— Actions demandées —
#1 Répondez s'il vous plaît à ces questions sur le texte consacré à Ignace de Loyola :
(a) Dans quelle ville Ignace est-il revenu quand il se demande « que faire ? » ?
(b) Quelle citadelle s'entête-t-il à défendre contre l'avis de ses frères d'armes ?
(c) Quels livres demande-t-il d'abord pour tromper l'ennui pendant sa convalescence ?
#2 Poursuivez le texte sur l'expérience fondatrice d'Ignace de Loyola à partir de sa dernière phrase.

— Texte extrait —
⁂
Olivier Barreau sj

Supérieur de l’équipe du centre spirituel ignatien de Penboc’h

Olivier Barreau sj

Supérieur de l’équipe du centre spirituel ignatien de Penboc’h

regard spirituel

Choisissons les projets qui ont goût de vie

Que faire ? Telle est la question que se pose Ignace de Loyola alors qu’il est revenu à Venise. Il en était parti pour se rendre à Jérusalem où il se serait bien vu passer sa vie. Et le voilà de retour à la case départ, contraint du fait de la situation géopolitique à quitter la Terre sainte. Dans le vide laissé par cet arrêt forcé, naît la question: que faire ? Et il ne cesse de la retourner en lui-même. À la suite d’Ignace, Olivier Barreau nous invite à mûrir un tel questionnement pour éclairer nos choix de vie, particulièrement lorsqu’ils sont décisifs.

Que faire ? Vers quoi orienter ma vie ? Telles peuvent être les questions qui nous habitent, alors que nos circonstances personnelles et professionnelles, nos insatisfactions ou nos désirs d’autrement, en ont ouvert l’espace. Comment et selon quoi me déterminer alors ? Comment m’y repérer dans les idées diverses qui me traversent, qui passent et qui reviennent ? Comment m’y repérer dans les peurs, les doutes… ? Est-ce que je peux me fier à ce qui me vient ? La spiritualité qui s’est développée à partir d’Ignace de Loyola a de quoi nous apporter quelque éclairage.  Profitons-en, en revenant d’abord à l’expérience fondatrice pour lui, vécue quelque temps avant cet épisode à Venise, puis en en tirant quelques enseignements.

L’expérience fondatrice d’Ignace

Nous voilà plongés au tout début du XVIe. Que fait-on quand on est un jeune homme bien-né et ambitieux en cette fin du Moyen Âge ? À quoi rêve-t-on ? Comme ses semblables, Ignace se voit et s’engage comme chevalier. Et il se voit l’auteur d’exploits chevaleresques tels qu’il en gagnera grand honneur, ainsi que le cœur d’une dame.

Or, un jour, tenu par cette ambition, il s’entête à vouloir résister aux assaillants de la citadelle de Pampelune où il se trouve, contre l’avis de ses frères d’armes. Jusqu’au moment où un boulet de canon blesse gravement l’une de ses jambes et le fait s’écrouler. La citadelle aussitôt prise, il est ramené chez lui, bien mal en point. La convalescence est longue. Pour tromper l’ennui, il demande des romans de chevalerie. Faute de mieux dans la maison, il se résout à lire des ouvrages relatant la vie du Christ et celle de saints.
⁂
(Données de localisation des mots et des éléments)

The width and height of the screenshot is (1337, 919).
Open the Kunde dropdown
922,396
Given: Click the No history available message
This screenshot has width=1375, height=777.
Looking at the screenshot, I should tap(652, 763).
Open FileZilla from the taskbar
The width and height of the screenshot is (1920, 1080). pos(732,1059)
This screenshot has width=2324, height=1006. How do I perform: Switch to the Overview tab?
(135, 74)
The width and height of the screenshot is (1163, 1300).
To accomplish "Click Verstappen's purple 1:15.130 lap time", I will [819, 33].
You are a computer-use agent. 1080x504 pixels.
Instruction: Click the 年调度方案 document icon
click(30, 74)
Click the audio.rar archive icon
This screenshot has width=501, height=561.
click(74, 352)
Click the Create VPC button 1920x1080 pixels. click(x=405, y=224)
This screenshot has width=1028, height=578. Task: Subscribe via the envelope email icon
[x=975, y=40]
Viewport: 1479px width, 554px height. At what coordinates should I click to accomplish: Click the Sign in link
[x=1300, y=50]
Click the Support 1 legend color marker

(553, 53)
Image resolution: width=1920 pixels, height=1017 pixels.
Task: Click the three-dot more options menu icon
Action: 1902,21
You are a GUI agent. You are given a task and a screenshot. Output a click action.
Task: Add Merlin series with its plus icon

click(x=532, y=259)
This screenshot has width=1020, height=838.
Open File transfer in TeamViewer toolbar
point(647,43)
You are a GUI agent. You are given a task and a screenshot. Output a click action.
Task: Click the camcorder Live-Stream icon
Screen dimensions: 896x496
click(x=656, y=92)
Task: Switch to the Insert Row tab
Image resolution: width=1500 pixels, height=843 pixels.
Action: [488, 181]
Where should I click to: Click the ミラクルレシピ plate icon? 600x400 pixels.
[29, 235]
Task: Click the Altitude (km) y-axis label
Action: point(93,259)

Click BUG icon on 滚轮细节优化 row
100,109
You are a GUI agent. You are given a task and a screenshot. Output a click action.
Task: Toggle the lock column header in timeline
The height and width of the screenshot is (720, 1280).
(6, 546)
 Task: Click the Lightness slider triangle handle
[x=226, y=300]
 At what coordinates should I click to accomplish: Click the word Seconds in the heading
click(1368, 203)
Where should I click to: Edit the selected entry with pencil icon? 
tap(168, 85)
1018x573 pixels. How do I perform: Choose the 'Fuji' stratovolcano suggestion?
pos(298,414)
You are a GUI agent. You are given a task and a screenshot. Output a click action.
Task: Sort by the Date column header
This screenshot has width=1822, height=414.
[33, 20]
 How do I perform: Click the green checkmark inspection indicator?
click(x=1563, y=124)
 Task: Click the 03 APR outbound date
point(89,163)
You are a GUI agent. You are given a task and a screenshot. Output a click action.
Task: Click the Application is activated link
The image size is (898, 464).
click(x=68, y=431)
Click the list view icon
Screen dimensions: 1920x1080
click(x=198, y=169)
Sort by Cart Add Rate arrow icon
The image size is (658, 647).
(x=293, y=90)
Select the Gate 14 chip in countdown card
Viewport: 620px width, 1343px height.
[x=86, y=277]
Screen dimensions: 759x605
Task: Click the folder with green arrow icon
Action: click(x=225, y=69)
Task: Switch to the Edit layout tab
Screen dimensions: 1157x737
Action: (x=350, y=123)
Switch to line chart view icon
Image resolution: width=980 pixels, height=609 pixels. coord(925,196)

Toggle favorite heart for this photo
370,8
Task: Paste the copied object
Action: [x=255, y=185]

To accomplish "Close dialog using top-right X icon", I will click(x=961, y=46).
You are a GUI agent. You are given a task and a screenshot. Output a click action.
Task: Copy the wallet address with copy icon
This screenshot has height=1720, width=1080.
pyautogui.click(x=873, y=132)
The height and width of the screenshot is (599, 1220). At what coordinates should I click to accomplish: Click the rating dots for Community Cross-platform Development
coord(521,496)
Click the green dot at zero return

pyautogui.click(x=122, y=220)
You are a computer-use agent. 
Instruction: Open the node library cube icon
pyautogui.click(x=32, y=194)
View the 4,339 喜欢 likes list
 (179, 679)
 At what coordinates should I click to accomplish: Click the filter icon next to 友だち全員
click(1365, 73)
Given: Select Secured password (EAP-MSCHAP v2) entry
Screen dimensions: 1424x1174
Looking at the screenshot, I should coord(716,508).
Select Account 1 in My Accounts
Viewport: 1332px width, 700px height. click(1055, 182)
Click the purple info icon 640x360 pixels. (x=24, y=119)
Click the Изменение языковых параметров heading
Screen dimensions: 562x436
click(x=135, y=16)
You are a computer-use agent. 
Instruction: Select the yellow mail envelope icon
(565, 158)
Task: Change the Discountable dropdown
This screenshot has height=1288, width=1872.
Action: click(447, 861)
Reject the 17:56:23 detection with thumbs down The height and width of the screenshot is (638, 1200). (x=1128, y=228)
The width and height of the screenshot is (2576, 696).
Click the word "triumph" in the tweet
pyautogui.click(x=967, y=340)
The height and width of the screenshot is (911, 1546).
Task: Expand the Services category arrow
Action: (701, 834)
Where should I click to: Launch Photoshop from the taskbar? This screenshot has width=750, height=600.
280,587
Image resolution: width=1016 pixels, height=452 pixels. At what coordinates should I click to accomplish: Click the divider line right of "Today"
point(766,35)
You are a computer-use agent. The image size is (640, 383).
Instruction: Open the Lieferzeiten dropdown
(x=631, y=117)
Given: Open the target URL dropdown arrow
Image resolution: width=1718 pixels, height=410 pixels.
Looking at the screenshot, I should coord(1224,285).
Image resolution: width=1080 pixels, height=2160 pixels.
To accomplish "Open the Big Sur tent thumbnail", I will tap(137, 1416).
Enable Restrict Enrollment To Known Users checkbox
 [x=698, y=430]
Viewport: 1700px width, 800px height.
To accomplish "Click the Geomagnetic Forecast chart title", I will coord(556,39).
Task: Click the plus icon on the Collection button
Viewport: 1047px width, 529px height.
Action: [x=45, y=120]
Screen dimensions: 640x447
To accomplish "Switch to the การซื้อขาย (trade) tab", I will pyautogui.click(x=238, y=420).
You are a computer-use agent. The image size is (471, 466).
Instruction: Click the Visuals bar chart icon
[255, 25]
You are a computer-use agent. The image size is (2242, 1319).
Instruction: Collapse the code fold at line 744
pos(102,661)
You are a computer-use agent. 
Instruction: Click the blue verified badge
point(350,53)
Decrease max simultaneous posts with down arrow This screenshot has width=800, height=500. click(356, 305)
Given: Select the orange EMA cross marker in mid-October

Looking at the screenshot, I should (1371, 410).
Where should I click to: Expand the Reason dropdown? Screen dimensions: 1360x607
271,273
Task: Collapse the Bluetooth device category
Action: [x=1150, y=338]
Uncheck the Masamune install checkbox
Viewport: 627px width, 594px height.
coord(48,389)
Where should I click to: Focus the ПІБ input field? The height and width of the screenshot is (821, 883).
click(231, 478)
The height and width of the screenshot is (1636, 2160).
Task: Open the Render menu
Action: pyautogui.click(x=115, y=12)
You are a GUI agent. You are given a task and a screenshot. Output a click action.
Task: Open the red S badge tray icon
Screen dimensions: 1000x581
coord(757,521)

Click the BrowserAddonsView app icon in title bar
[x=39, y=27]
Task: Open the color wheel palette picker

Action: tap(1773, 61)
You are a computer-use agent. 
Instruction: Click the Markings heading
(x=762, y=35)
⁂
— Résultats par tâche —
#1
(a) À Venise.
(b) La citadelle de Pampelune.
(c) Des romans de chevalerie.

#2
Que fera-t-il dès qu’il sera rétabli ? Son imaginaire alimente ses rêves habituels de chevalerie, dans lesquels il se projette si volontiers.  Mais ses lectures suscitent en lui aussi d’autres pensées, nouvelles : il ira à Jérusalem, en pèlerin comme les saints et, tant qu’à faire, en s’y rendant pieds nus ! Et il reste là longtemps, alternant entre ces deux types de projets, pris par l’un, jusqu’à épuisement, puis repris par l’autre… Jusqu’au jour où il prend conscience que ces différentes pensées ne lui laissent pas le même goût une fois qu’il les a quittées. L’une le laisse sec et mécontent, l’autre content et allègre. Réfléchissant à cette différence d’effets, après coup, de ses pensées, il en viendra à se déterminer selon celles qui le laissaient allègre: il ira à Jérusalem.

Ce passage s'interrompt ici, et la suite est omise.